Pero yo, en mi interior, pensaba que no se trataba de que alguien me traicionase, sino que a lo que jamás he estado dispuesto es a traicionar mis ideas, sobre todo, si éstas están basadas en la solidaridad y en el bien común. Esas ideas que muchos aceptan hipócritamente al defender de palabra los Derechos Humanos, pero que a la postre casi siempre se quedan en eso, en simples palabras. Es posible que engañen a los demás, pero en el fondo, a ellos mismos jamás podrán engañarse a pesar de las mil excusas que se inventarán para así intentar aminorar el peso de su conciencia.
Sí, aquella era la época de la bonanza, de los milagros económicos en los que se dio a entender que cada persona por sí misma, y sin el apoyo de los demás, conseguiría hacer frente a todas las posibles complicaciones que se le pudieran presentar.

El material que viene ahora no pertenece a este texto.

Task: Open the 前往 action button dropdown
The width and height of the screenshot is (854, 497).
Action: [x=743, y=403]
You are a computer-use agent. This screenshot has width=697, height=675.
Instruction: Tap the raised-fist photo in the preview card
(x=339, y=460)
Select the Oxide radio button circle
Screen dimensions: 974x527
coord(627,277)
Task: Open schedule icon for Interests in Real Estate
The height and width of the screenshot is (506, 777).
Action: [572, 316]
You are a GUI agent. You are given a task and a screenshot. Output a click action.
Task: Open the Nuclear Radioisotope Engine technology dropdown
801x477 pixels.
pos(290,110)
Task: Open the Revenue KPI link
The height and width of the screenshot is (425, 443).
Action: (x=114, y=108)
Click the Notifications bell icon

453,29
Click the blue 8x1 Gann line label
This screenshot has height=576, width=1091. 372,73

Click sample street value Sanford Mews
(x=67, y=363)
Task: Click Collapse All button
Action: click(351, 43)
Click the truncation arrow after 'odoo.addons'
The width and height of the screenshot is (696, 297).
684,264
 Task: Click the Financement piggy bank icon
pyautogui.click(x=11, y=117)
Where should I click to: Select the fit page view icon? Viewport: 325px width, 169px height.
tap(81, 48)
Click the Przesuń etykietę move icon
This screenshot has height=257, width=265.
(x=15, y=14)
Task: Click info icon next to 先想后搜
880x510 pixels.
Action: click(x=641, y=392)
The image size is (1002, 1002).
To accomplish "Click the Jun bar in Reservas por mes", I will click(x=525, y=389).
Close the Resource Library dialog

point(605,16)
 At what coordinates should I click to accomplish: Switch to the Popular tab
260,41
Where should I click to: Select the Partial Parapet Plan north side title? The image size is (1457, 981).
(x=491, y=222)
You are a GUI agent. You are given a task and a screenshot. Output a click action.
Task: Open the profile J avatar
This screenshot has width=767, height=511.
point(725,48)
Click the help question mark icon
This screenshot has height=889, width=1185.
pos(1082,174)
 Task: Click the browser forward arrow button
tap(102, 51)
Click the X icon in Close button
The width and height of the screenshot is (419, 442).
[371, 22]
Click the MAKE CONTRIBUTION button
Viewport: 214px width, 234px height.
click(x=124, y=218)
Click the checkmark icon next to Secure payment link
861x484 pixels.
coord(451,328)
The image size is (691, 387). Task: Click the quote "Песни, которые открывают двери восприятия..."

Así es, nos habían inculcado el individualismo puro y duro, ese que tan sólo está encaminado al consumismo sin control para subsanar nuestras deficiencias morales y así no despertar a nuestra propia conciencia ante el sufrimiento de los más desfavorecidos.
Pero paradójicamente, esta terrible crisis está convirtiendo, de una u otra forma, a la gran mayoría en desfavorecidos, a muchos de aquellos que pensaban que por ellos mismos siempre serían capaces de superar cualquier contrariedad.
Y es ahora cuando algunos de éstos se han dado cuenta que hablar de moralidad no tiene nada que ver con ser una especie de blandengue sentimental, sino que intentar denunciar, por ejemplo, las desigualdades sociales y la falta de equidad es, en definitiva, apostar por construir un mundo más justo y coherente para todos, a menos que formemos parte de ese pequeño dos por ciento de privilegiados que continúan, como siempre, nadando en la abundancia.